Custas a cargo da Ré.
Lisboa, 25 de Março de 2010

Sousa Peixoto (Relator)
Sousa Grandão
Pinto Hespanhol

_______________
1- Cfr., sobre esta matéria, os Acórdãos proferidos por este Supremo Tribunal nas Revistas n.os 06S4198 e 07S3656, respectivamente, de 21 de Junho de 2007 e 5 de Dezembro de 2007, ambos acessíveis em www.dgsi.pt.
2- - Na qual se diz: “Em tudo o mais não previsto no presente Contrato, aplicar-se-á a Regulamentação Interna vigente na BB, a Lei Geral do Trabalho ou a Contratação Colectiva aplicável
3- Cfr., neste sentido, o Acórdão deste Supremo Tribunal de 20 de Abril de 2005, proferido na Revista n.º 4628/04, acessível em www.dgsi.pt.

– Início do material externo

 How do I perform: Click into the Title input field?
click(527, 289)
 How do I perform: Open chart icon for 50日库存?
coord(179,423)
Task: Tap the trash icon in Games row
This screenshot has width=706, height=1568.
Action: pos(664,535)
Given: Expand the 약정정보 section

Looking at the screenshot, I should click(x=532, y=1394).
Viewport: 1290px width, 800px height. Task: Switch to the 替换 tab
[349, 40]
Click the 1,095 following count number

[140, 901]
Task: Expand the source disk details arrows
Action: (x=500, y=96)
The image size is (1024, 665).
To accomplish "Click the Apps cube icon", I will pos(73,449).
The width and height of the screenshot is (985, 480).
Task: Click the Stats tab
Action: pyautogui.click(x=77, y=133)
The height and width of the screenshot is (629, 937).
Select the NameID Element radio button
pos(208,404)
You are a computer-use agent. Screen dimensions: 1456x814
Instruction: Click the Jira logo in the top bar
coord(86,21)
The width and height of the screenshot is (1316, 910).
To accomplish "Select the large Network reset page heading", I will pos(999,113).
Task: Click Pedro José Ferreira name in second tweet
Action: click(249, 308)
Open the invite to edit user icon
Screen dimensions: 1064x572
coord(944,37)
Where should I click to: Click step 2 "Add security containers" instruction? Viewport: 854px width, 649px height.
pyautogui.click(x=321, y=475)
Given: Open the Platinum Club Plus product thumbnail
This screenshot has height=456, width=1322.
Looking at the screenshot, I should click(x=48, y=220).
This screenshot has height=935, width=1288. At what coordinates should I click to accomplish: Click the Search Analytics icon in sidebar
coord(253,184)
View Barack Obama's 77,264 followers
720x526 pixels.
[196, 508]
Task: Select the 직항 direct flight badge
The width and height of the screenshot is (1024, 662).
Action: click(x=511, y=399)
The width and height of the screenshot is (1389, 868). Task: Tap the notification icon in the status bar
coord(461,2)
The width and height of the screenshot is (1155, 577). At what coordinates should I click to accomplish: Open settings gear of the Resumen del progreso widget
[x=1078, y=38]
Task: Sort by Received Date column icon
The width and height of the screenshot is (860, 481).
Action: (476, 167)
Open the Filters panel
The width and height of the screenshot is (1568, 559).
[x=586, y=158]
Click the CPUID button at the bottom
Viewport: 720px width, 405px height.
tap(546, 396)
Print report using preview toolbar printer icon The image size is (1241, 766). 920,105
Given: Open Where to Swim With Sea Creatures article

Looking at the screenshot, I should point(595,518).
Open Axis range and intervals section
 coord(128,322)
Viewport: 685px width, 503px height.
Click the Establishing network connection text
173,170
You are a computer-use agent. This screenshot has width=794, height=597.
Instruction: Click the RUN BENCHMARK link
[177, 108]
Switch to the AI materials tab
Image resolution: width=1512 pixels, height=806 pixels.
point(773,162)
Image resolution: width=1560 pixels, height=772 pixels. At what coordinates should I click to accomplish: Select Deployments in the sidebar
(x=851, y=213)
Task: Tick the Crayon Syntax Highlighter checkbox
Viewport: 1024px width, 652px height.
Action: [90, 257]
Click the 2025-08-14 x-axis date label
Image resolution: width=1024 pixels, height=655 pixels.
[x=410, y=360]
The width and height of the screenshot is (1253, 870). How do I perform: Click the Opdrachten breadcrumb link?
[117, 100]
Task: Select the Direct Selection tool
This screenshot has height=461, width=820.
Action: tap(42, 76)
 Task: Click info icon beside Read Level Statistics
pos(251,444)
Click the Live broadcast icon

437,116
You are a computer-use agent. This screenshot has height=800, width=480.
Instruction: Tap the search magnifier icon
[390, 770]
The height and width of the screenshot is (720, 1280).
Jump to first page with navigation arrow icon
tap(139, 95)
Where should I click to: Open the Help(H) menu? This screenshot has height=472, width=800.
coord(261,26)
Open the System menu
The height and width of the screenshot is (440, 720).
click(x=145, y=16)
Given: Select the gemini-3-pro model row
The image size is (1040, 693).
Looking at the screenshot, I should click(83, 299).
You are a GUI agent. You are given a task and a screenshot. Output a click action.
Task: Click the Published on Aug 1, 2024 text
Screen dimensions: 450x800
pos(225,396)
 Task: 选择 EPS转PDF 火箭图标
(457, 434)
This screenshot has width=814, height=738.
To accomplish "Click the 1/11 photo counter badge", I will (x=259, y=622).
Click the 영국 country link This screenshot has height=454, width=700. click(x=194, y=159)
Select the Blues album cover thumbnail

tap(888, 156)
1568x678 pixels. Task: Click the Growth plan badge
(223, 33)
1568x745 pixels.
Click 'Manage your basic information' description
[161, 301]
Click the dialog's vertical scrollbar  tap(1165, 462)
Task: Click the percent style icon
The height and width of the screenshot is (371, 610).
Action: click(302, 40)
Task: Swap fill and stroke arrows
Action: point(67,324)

4- Diz a cláusula 42.ª, n.º 2, que “para efeito de faltas, horas extraordinárias e outros aumentos e redução de retribuição de carácter legal decorrente desta convenção, a retribuição/hora será fixada de acordo com a seguinte fórmula: ([Remuneração base mensal + S x 12] : [Período normal de trabalho x 52]), sendo: S = os subsídios a que o trabalhador tenha direito por: Diuturnidades; subsídio de turno, subsídio de gases; subsídio de condução de embarcações com potência instalada superior a 600HP; subsídio de trabalhos portuários e obras públicas; subsídio de transporte de cargas perigosas; nivelamento
E a cláusula 54.ª, n.º 1, aduz que “o trabalho extraordinário dá direito a uma remuneração especial, calculada em função da retribuição horária praticada nos termos da cláusula 42.ª (…)”.
5- Embora nem sempre, segundo afirma, de forma mais favorável, pois veio a ser condenada em diferenças salariais precisamente em razão de ter aplicado valores percentuais ao valor hora do trabalho suplementar inferiores aos previstos no CCT aplicável.
6- Note-se que, de acordo com a cláusula 54.ª, do CCT do Tráfego Fluvial, o trabalho suplementar prestado de 2.ª até às 24 horas de 6.ª feira é remunerado com acréscimo de 50%, não se colocando a questão do desrespeito pelo regime entretanto instituído pelo DL n.º 421/83, de 2 de Dezembro, pois que este exclui do seu âmbito de aplicação precisamente o trabalho a bordo.